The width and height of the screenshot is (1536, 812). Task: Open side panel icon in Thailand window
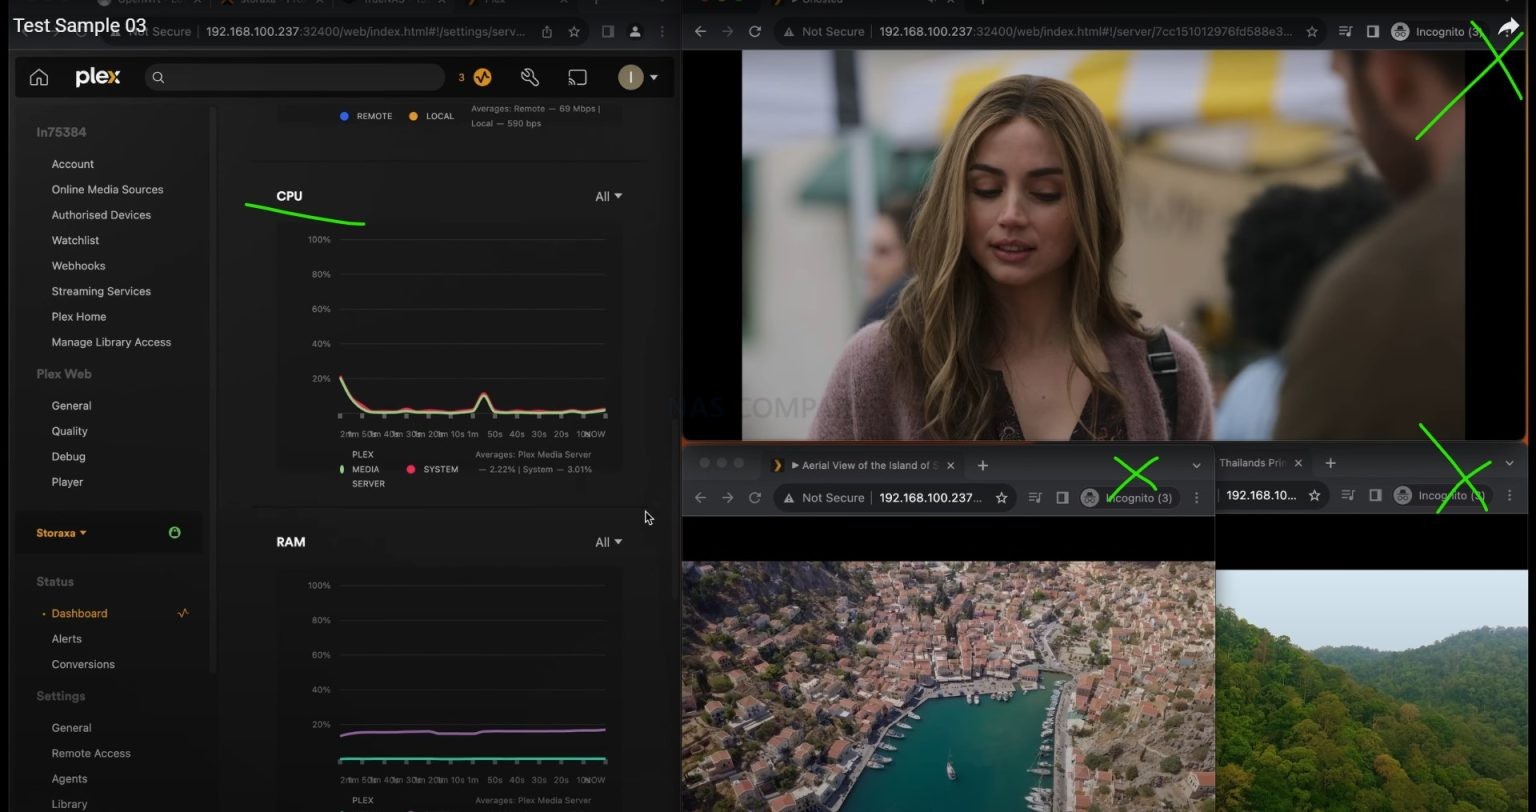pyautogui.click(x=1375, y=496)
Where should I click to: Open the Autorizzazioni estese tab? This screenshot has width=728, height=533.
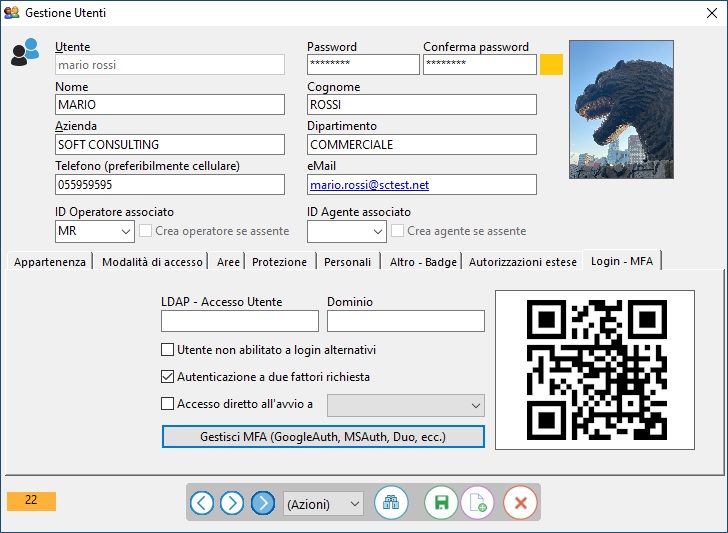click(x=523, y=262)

==

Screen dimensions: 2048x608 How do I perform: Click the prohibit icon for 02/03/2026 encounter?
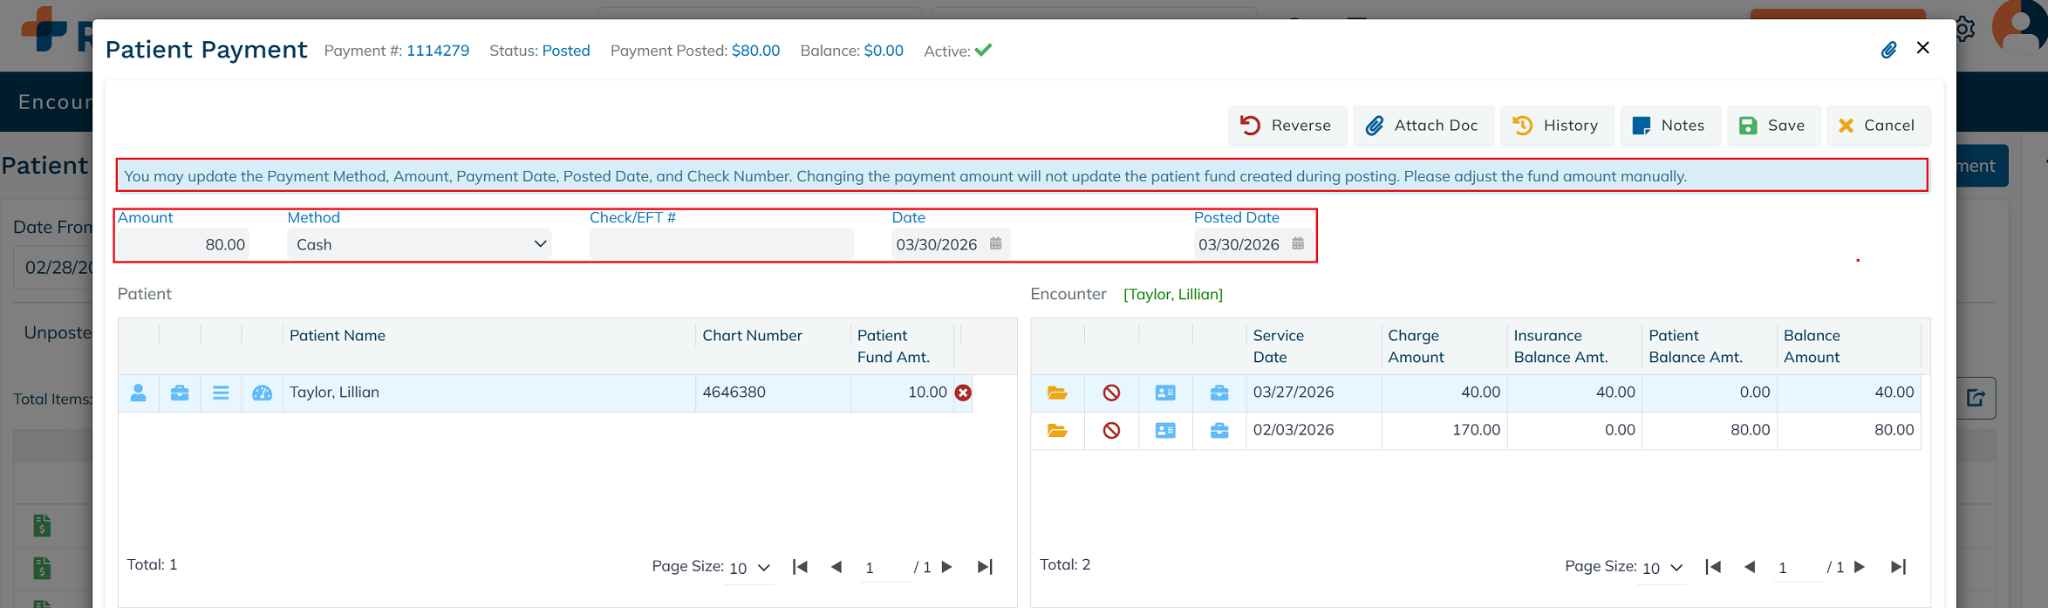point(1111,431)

...

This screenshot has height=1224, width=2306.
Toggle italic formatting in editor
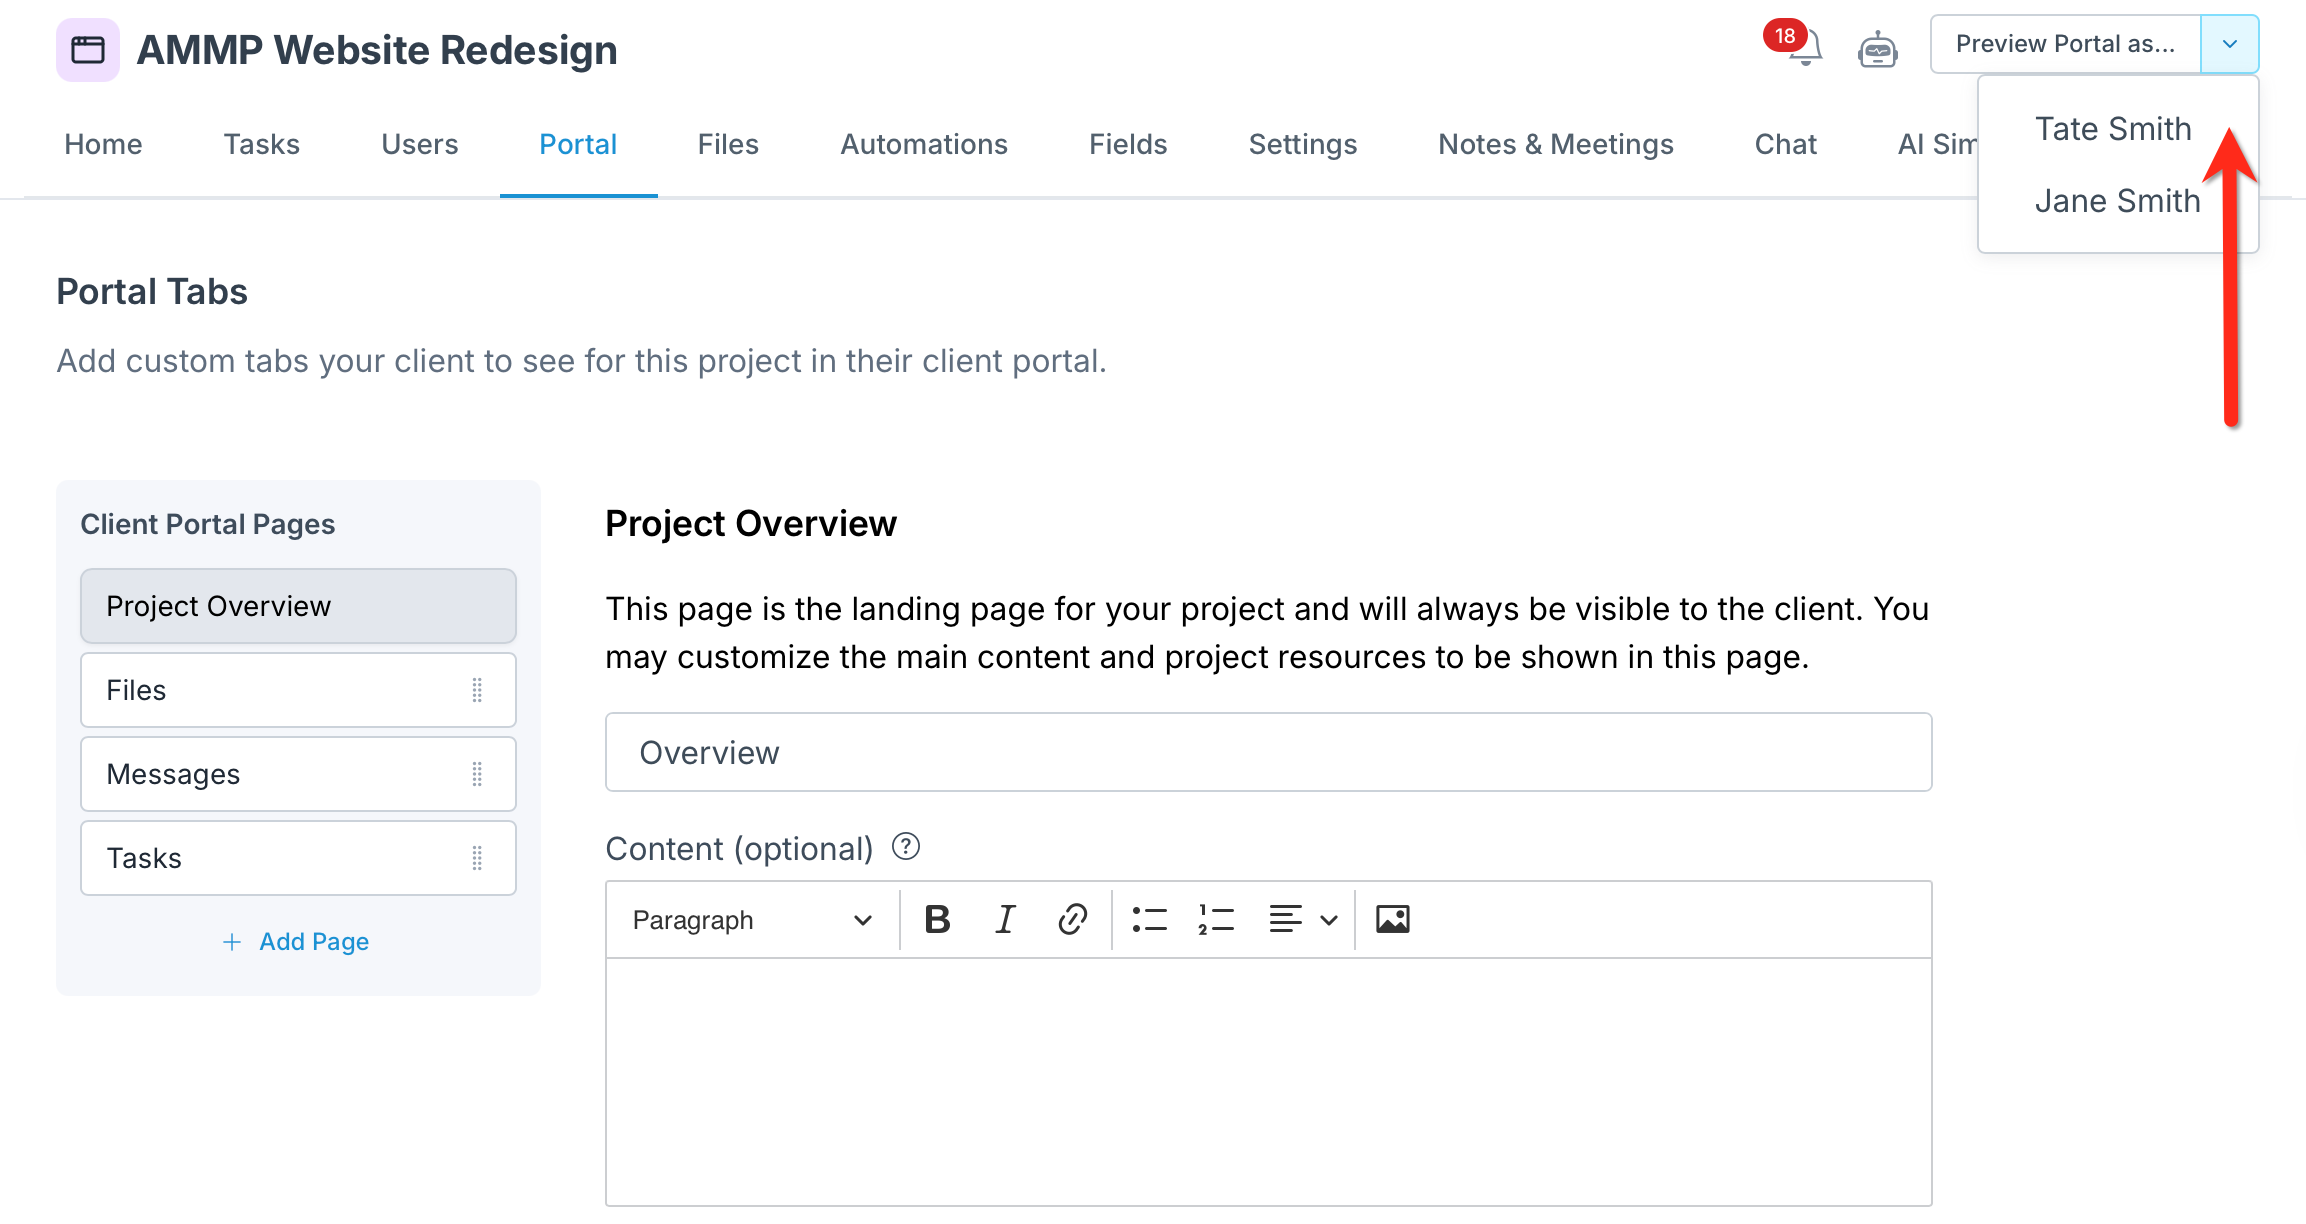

The request |
Reproduce the section that opens with the line containing "The width and" and closes with the line containing "click(x=523, y=262)", with both of those lines included and every item's request retained, adding 87 to each coordinate in the answers. Omit the pictures from your answer.

Result |
The width and height of the screenshot is (1536, 812). Task: Open side panel icon in Thailand window
pyautogui.click(x=1462, y=583)
Where should I click to: Open the Autorizzazioni estese tab? This screenshot has width=728, height=533.
click(x=610, y=349)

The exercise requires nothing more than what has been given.